分かってくれたのならいいと、アイロン掛けに戻ると、そのまま視線がついて来て唇の端が引き攣れる。
「おい、今俺は落ち着かないって言った筈だが?」
「でも俺様暇だし」
「だったら勉強するなり遊びに行くなりすればいいだろ!今すぐ俺の視界から消えやがれ!」
ダン!とアイロンが壊れない程度に台に叩きつけるとギルベルトが不満そうに唇を尖らせるが、アーサーは無言で視線に圧力をかけた。
「なんだよつれねーなー。んじゃ俺様今晩の夕食の支度してんぞ?」
「いや、それは待てよ」
怒りをむき出しにはしたが、ギルベルトの言葉を聞いて頭に上った血がピタリと収まった。それは聞き捨てならない。あっさりと怒りを解いてギルベルトを引き留めた。

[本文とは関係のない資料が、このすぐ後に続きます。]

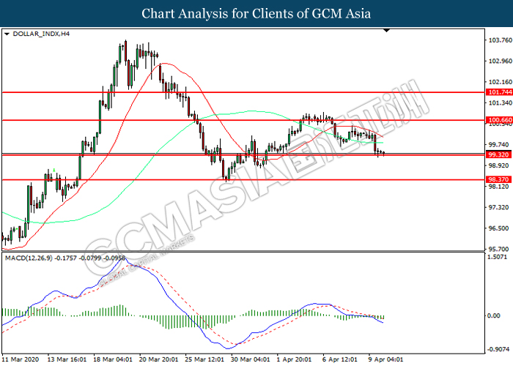Screen dimensions: 513x366
Task: Open the DOLLAR_INDX symbol dropdown triangle
Action: [7, 34]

早く一人で作れるようになるために特訓して貰うのだ。最初から付き合って貰わなければこちらが困る。
「はぁ〜?勝手な事言ってんじゃねーよ。なんで俺様がお前の都合にあわせなきゃなんねーんだよ」
言われてみればその通りでアーサーがぐっと詰まっているとギルベルトがいやらしく目を細めて微笑んだ。
「教えてください、ギルベルト様っつったら待っててやるけど?」
ふふんと鼻で笑われて、アーサーは足元みやがってと心の中で舌うちをした。
機会を狙ってルートヴィッヒに教えて貰うのも可能であるが、部活に入っているルートヴィッヒでは何しろチャンスが少ない。それに今朝の感じではギルベルトに教えを請うた方が上達が早いであろう気がした。
ぎりっと奥歯を噛みしめて逡巡する。様子を窺うと相変わらずのムカつく面でこちらの出方を窺っているようだった。凄みあげたが、ものともしない。しかしプライドが邪魔をして口になんてできない。
「………………………………………………教えろよ」
妥協しまくってそんな風に言えば、ギルベルトがぶっと噴き出した。
「全っ然っ、ダメじゃねーか!」
「うるせーな!何が『教えてください、ギルベルト様』だよ!」
「しかたねえなー。そんなに言うなら教えてやってもいいぜ?」
「は?」
「今度はもっとちゃんと言えよな」
ニヨリと笑われて、自分がギルベルトに言えと言われた台詞を口走ったことに気がついた。
「なっ!!今のは違うんだからな!!」
「違うっていう事にしていいのかよ?」
ニヨニヨといやらしく笑われてぶっ飛ばしたくなったがここは敢えて押さえることにした。
「ぐっ………。くそっ後で覚えてろよ…」
仕方なく捨て台詞を吐き捨てれば、ギルベルトは「んじゃ俺様は犬の散歩に行ってくるぜー」とようやくアーサーの元から消えてくれたのであった。